• WHAT IS ASKED: Reproduce every one of the following rows verbatim, with no changes.

** start of RECORDS FOR PROCESSING **

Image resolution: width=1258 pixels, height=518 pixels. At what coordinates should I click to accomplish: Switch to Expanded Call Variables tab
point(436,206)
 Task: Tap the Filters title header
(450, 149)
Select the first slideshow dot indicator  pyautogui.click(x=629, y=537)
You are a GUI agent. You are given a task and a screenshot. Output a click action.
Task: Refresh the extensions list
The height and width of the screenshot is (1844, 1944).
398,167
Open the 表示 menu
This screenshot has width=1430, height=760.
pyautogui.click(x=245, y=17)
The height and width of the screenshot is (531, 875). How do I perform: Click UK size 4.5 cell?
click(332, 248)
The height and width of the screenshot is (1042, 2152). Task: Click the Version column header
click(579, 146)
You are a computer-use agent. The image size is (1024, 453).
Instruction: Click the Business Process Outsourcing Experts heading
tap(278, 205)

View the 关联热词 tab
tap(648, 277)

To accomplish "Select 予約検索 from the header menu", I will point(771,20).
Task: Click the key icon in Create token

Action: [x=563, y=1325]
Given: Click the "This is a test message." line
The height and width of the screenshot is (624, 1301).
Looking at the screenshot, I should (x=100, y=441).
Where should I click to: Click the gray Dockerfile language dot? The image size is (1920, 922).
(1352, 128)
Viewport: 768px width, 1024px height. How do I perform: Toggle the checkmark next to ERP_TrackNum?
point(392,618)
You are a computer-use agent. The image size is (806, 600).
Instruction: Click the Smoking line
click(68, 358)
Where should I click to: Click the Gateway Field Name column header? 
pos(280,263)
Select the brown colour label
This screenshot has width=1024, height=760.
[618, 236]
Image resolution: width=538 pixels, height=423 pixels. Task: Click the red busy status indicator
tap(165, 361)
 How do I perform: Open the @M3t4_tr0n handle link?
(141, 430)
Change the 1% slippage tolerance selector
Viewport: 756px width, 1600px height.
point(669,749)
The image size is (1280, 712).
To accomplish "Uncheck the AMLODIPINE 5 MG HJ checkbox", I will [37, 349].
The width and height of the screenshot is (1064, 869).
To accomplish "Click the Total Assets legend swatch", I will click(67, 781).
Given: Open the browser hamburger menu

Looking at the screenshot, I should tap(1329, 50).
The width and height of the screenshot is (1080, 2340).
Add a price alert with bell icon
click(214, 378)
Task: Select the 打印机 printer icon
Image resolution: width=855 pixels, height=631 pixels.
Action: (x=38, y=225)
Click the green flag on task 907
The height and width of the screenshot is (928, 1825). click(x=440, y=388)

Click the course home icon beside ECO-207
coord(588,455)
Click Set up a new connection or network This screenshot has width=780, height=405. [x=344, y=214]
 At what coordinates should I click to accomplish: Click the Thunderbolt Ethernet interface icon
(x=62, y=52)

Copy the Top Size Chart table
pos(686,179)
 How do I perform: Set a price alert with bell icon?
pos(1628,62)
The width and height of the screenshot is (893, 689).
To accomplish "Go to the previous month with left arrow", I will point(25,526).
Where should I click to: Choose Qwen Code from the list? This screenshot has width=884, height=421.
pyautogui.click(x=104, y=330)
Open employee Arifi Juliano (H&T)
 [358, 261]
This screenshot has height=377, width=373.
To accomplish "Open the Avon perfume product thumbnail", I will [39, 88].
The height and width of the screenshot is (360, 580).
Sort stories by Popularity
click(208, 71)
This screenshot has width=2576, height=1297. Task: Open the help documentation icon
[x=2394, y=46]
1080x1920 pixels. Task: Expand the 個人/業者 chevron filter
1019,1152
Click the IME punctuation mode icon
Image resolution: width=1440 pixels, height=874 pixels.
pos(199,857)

** end of RECORDS FOR PROCESSING **

• RESPONSE FOR THIS EXERCISE:
Image resolution: width=1258 pixels, height=518 pixels. At what coordinates should I click to accomplish: Switch to Expanded Call Variables tab
point(436,206)
 Task: Tap the Filters title header
(450, 149)
Select the first slideshow dot indicator  pyautogui.click(x=629, y=537)
You are a GUI agent. You are given a task and a screenshot. Output a click action.
Task: Refresh the extensions list
The height and width of the screenshot is (1844, 1944).
398,167
Open the 表示 menu
This screenshot has width=1430, height=760.
pyautogui.click(x=245, y=17)
The height and width of the screenshot is (531, 875). How do I perform: Click UK size 4.5 cell?
click(332, 248)
The height and width of the screenshot is (1042, 2152). Task: Click the Version column header
click(579, 146)
You are a computer-use agent. The image size is (1024, 453).
Instruction: Click the Business Process Outsourcing Experts heading
tap(278, 205)

View the 关联热词 tab
tap(648, 277)

To accomplish "Select 予約検索 from the header menu", I will point(771,20).
Task: Click the key icon in Create token

Action: [x=563, y=1325]
Given: Click the "This is a test message." line
The height and width of the screenshot is (624, 1301).
Looking at the screenshot, I should (x=100, y=441).
Where should I click to: Click the gray Dockerfile language dot? The image size is (1920, 922).
(1352, 128)
Viewport: 768px width, 1024px height. How do I perform: Toggle the checkmark next to ERP_TrackNum?
point(392,618)
You are a computer-use agent. The image size is (806, 600).
Instruction: Click the Smoking line
click(68, 358)
Where should I click to: Click the Gateway Field Name column header? 
pos(280,263)
Select the brown colour label
This screenshot has width=1024, height=760.
[618, 236]
Image resolution: width=538 pixels, height=423 pixels. Task: Click the red busy status indicator
tap(165, 361)
 How do I perform: Open the @M3t4_tr0n handle link?
(141, 430)
Change the 1% slippage tolerance selector
Viewport: 756px width, 1600px height.
point(669,749)
The image size is (1280, 712).
To accomplish "Uncheck the AMLODIPINE 5 MG HJ checkbox", I will [37, 349].
The width and height of the screenshot is (1064, 869).
To accomplish "Click the Total Assets legend swatch", I will click(67, 781).
Given: Open the browser hamburger menu

Looking at the screenshot, I should tap(1329, 50).
The width and height of the screenshot is (1080, 2340).
Add a price alert with bell icon
click(214, 378)
Task: Select the 打印机 printer icon
Image resolution: width=855 pixels, height=631 pixels.
Action: (x=38, y=225)
Click the green flag on task 907
The height and width of the screenshot is (928, 1825). click(x=440, y=388)

Click the course home icon beside ECO-207
coord(588,455)
Click Set up a new connection or network This screenshot has width=780, height=405. [x=344, y=214]
 At what coordinates should I click to accomplish: Click the Thunderbolt Ethernet interface icon
(x=62, y=52)

Copy the Top Size Chart table
pos(686,179)
 How do I perform: Set a price alert with bell icon?
pos(1628,62)
The width and height of the screenshot is (893, 689).
To accomplish "Go to the previous month with left arrow", I will point(25,526).
Where should I click to: Choose Qwen Code from the list? This screenshot has width=884, height=421.
pyautogui.click(x=104, y=330)
Open employee Arifi Juliano (H&T)
 [358, 261]
This screenshot has height=377, width=373.
To accomplish "Open the Avon perfume product thumbnail", I will [39, 88].
The height and width of the screenshot is (360, 580).
Sort stories by Popularity
click(208, 71)
This screenshot has width=2576, height=1297. Task: Open the help documentation icon
[x=2394, y=46]
1080x1920 pixels. Task: Expand the 個人/業者 chevron filter
1019,1152
Click the IME punctuation mode icon
Image resolution: width=1440 pixels, height=874 pixels.
pos(199,857)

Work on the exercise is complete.